Problem to solve: Give the part of the records that opens with the line containing "This screenshot has" and runs through the end of the records as a Markdown table with two columns, Row and Line, skipping blank lines and leaving out the pictures.

Provided records:
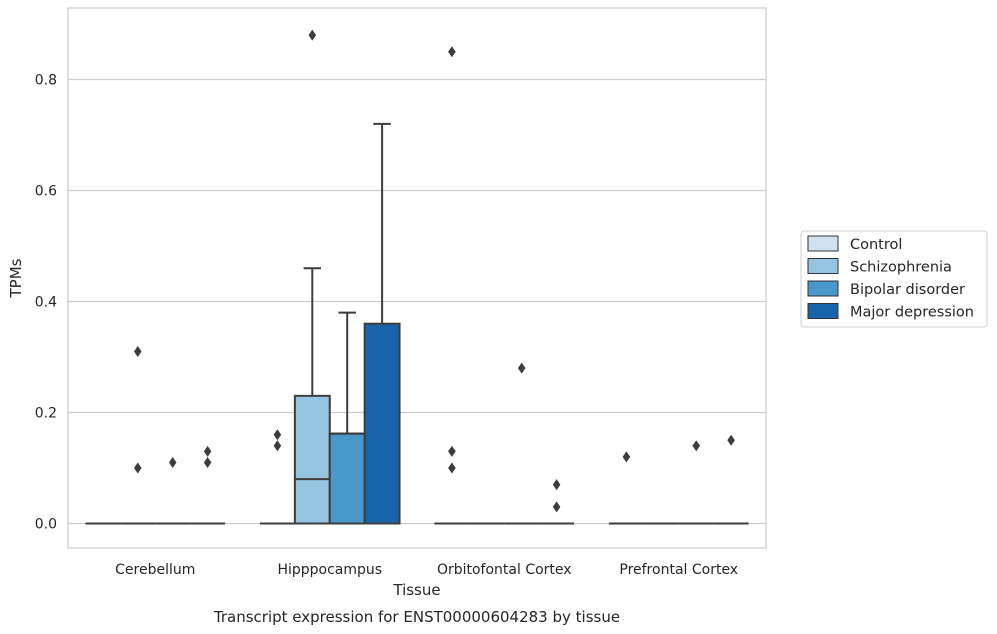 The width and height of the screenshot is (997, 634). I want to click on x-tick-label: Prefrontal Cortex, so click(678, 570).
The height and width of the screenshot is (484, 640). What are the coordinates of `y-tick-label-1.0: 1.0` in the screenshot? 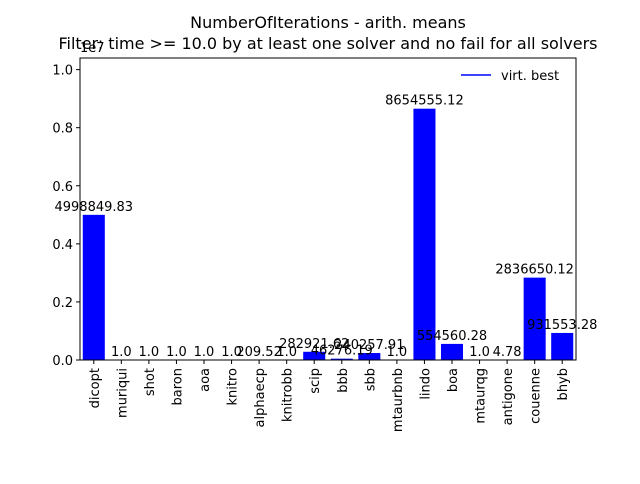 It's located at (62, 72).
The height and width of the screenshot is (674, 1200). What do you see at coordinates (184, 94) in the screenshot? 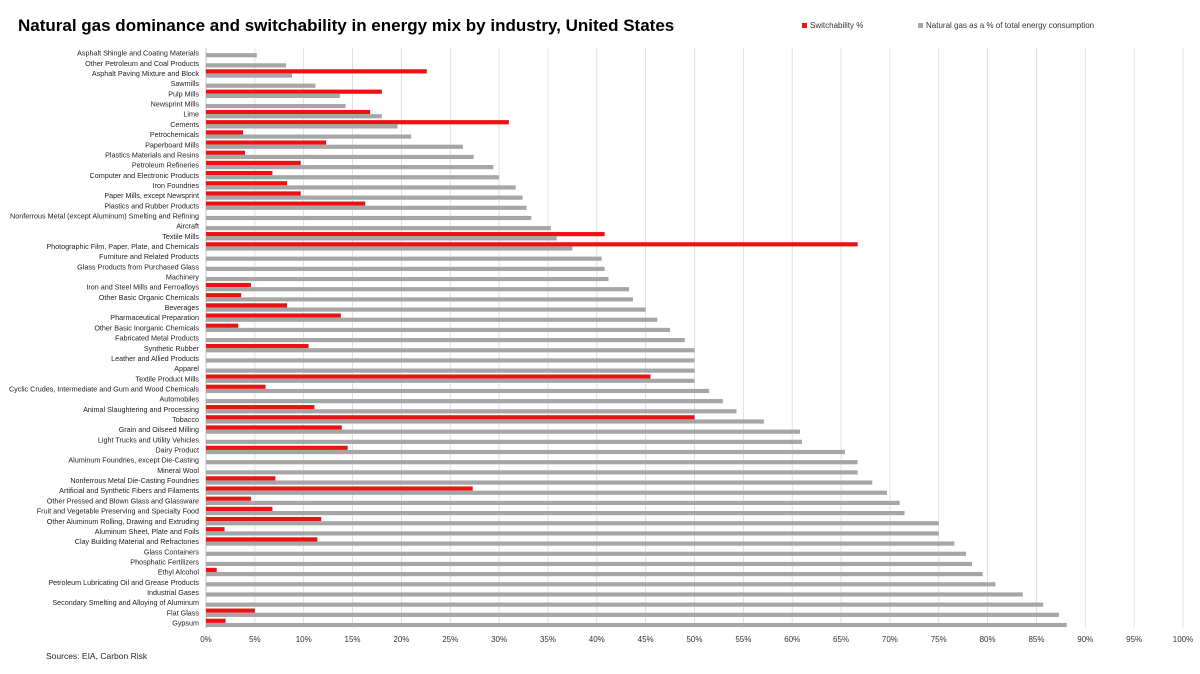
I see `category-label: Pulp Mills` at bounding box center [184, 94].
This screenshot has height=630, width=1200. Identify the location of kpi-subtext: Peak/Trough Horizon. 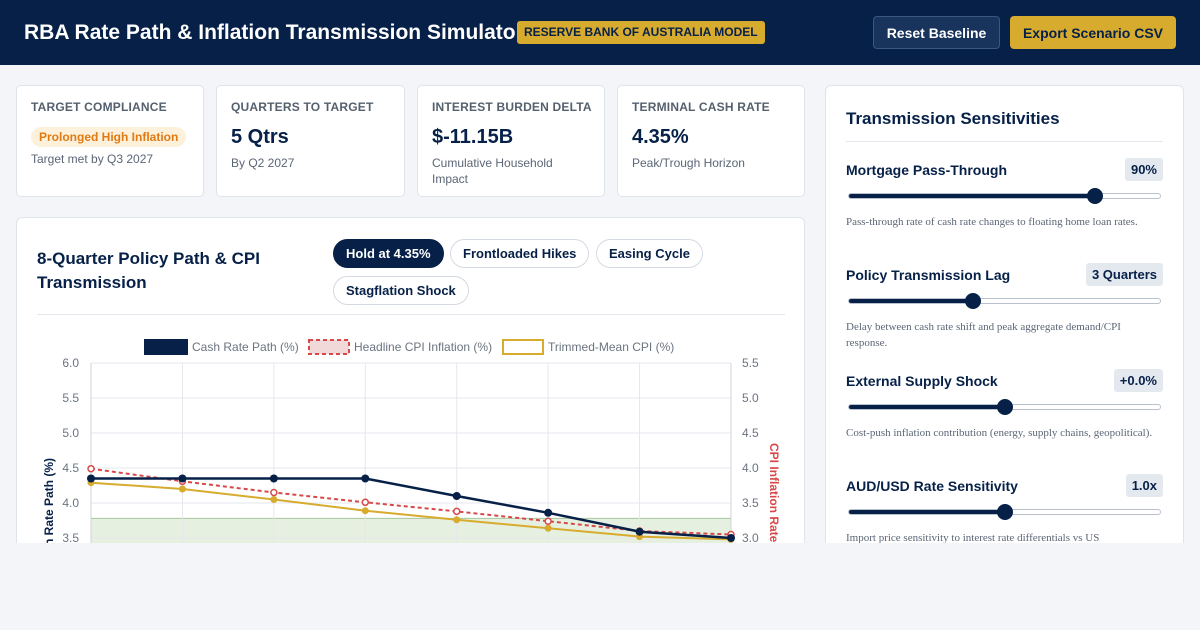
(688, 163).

Task output:
| Row | Line |
|---|---|
| 1 | This screenshot has height=630, width=1200. Identify the location of kpi-subtext: Peak/Trough Horizon.  |
| 2 | (688, 163). |